Data Structure Mashups, Transformations and Virtualizations
SQLfX® among its advanced capabilities has the capability to perform powerful data structure mashups, transformations and vitualizations at a full interactive nonlinear (multipath) hierarchical processing level. These hierarchical processing capabilities include powerful new ANSI SQL any-to-any hierarchical structure reshaping transformations and unrestricted hierarchical data mashups. In our research of hierarchical transformation, we have clarified the two general types of hierarchical structure transformation operations and assigned them separately to the previously interchangeable terms of Reshaping and Restructuring. This clarifies which transformation process is used since their semantic use and intent is different. These different meanings of structure reshaping and structure restructuring are discussed below. Data Structure Restructuring
SQLfX® among its advanced capabilities has the capability to perform powerful XML hierarchical restructure transformations using ANSI SQL. These are very flexible allowing multiple structure fragments from the input structure to be isolated and then rejoined differently using any of the relationships in the data. The limitation with this restructuring capability is that it requires the SQL join operation to have matching relationships to be present in the data fragments being joined. This does offer the particular capability of utilizing these previously unutilized defined relationships in the data which creates a new semantics in the derived structure. Any-to-Any Data Structure Reshaping
But what if the desired structure form is not supported by data relationship values in the data? XML for example, usually does not contain foreign keys. This is because its contiguous structure does not require foreign keys. This limits an important source of matching relationships.
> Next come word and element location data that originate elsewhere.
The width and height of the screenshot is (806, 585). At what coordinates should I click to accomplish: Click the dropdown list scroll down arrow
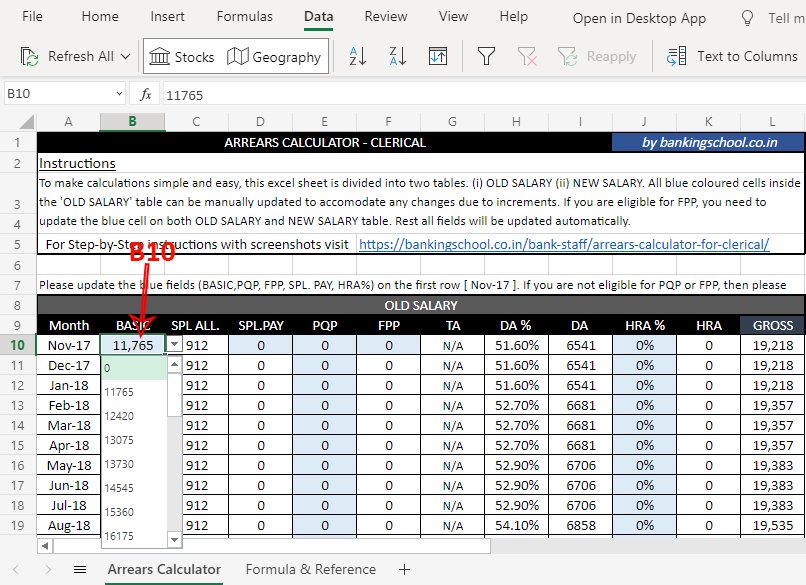pyautogui.click(x=174, y=540)
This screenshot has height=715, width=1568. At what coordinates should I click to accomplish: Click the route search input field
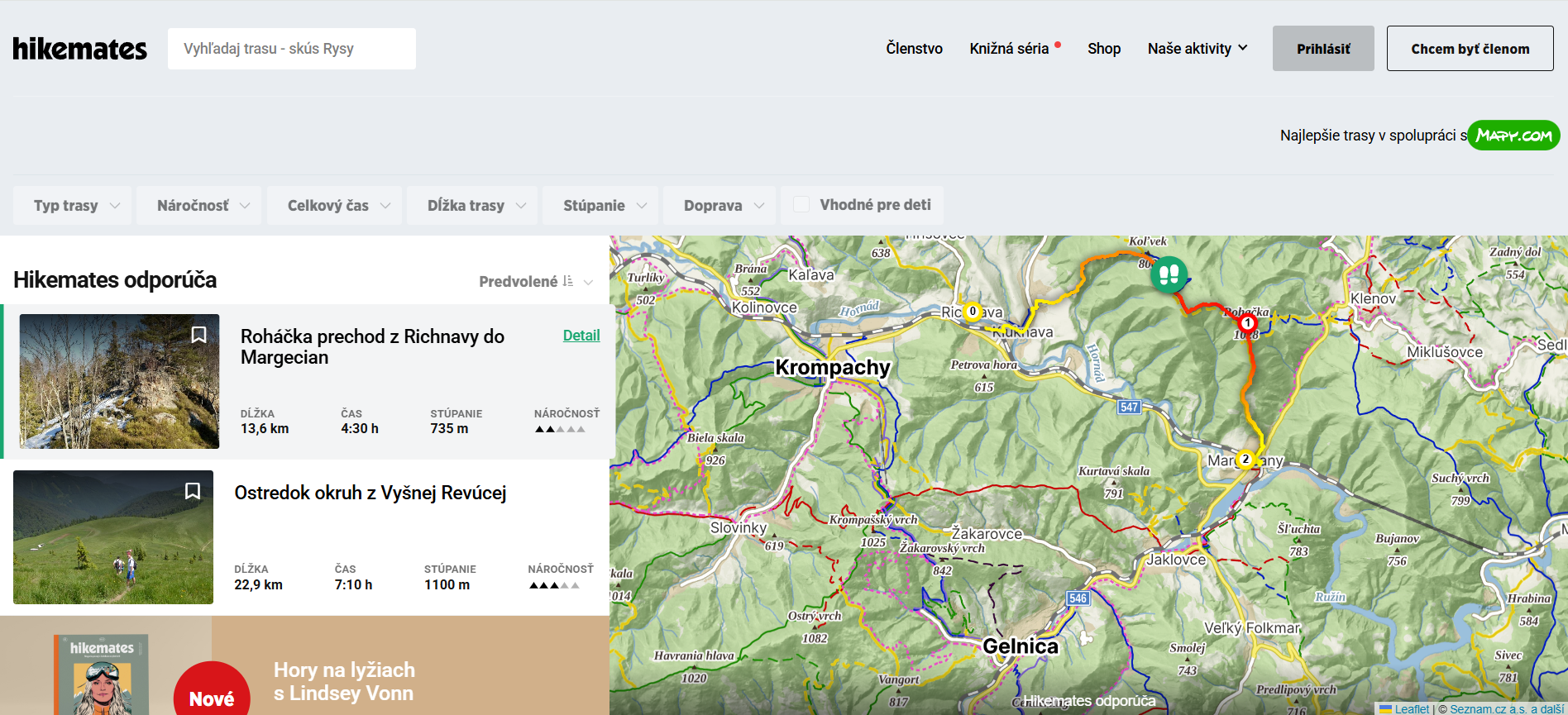291,49
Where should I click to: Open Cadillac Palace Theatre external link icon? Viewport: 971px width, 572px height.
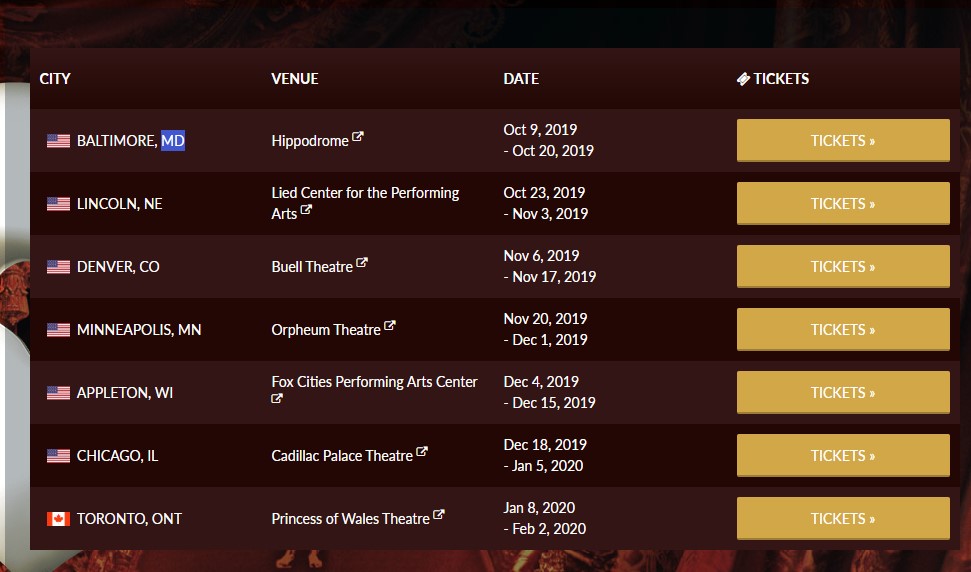(422, 451)
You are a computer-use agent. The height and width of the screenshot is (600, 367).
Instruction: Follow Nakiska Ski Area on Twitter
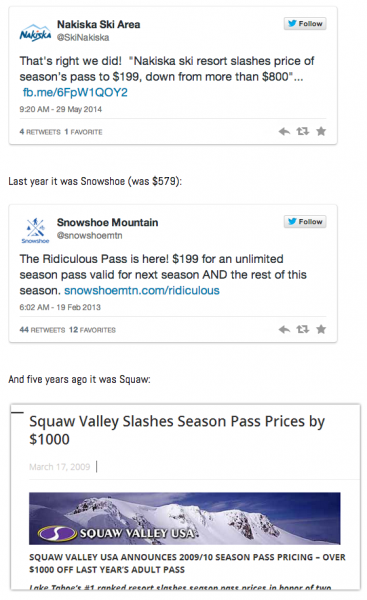pyautogui.click(x=305, y=24)
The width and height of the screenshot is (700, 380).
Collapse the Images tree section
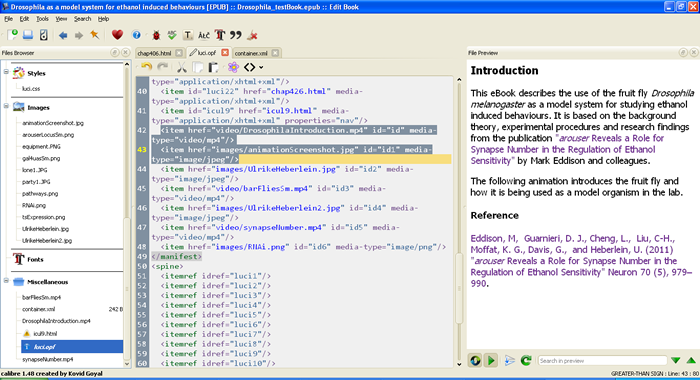[6, 106]
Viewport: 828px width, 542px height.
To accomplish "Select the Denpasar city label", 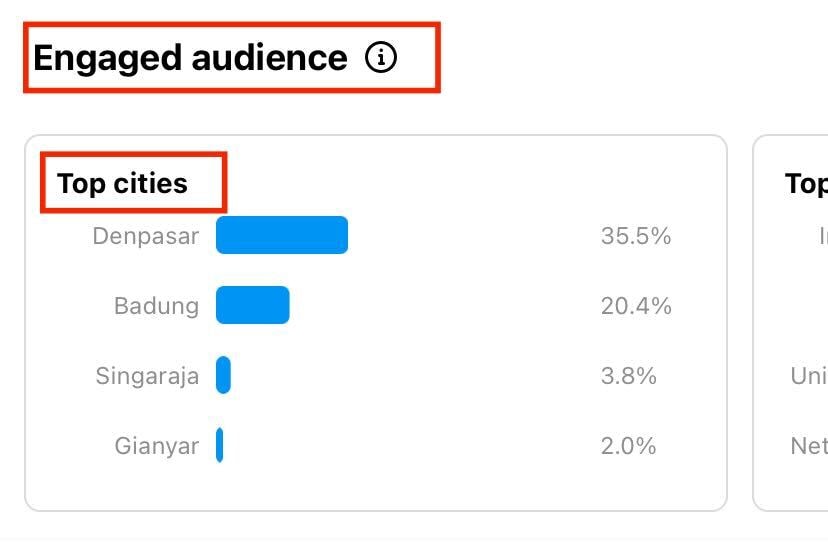I will pos(146,236).
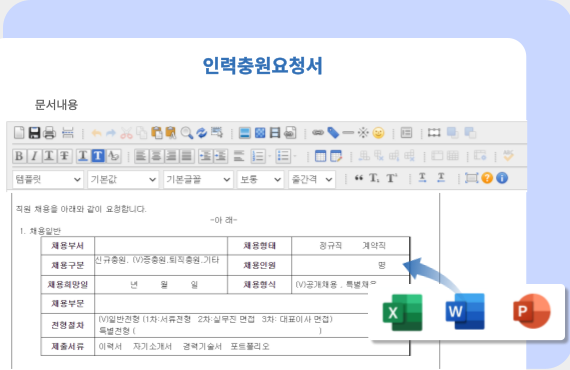
Task: Click the Print icon in toolbar
Action: pyautogui.click(x=49, y=133)
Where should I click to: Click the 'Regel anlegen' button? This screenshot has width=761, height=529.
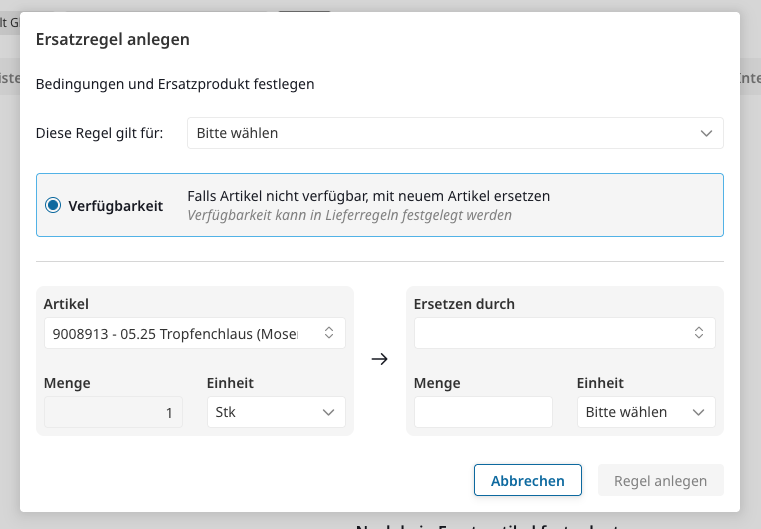tap(660, 481)
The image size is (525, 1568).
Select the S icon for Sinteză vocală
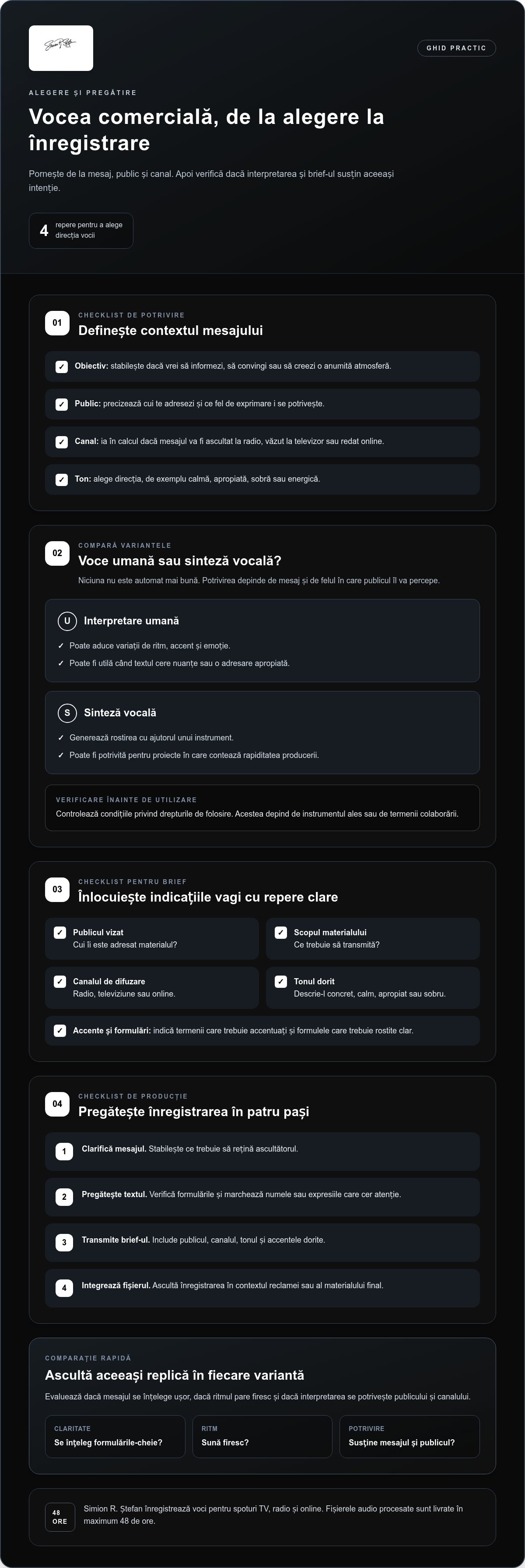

Taking a lesson from an XQuery linear inversion example that does not rely on matching data relationships, we developed an any-to-any structure reshaping technique that works naturally in ANSI SQL to support any reshaping using the natural semantics already in the data structure. The new derived structure retains the same basic semantics of the original structure. This is a different use than restructuring because restructuring creates a new semantics. Using this reshaping capability, SQLfX® is able to invert the typical linear Dept over Emp over Dpndstructureto Dpnd over Emp over Dept. This naturally has the effect of flattening this 1 to M source structure into an M to 1 target structure. When re-inverted by SQLfX®, the input M to 1 structure reverts back to a 1 to M structure and even has the multiple occurrences restored automatically, an automatic renormalization capability. This occurs at every node level correctly. The ANSI SQL standard processing engine performs this reshaping naturally using standard SQL to manipulate the relational rowsets. SQLfX® converts the relational rowset result to a hierarchical node set where the multiple occurrences are also detected and handled properly enabling the XML representation to be output correctly structured. SQLfX® is a full nonlinear hierarchical processor, not limited to linear structures. This means that SQLfX® can also perform any-to-any structure reshaping from linear to nonlinear, nonlinear to linear, and nonlinear to nonlinear. In addition, our reshaping solution can also operate in a polymorphic manner allowing the any-to-any reshaping transformation to accept any input structure and transform it to the same specified target structure using the same SQL transform logic. This means the transformation is not tied to any specific source structure as long as the node type names are the same for the different input source structures.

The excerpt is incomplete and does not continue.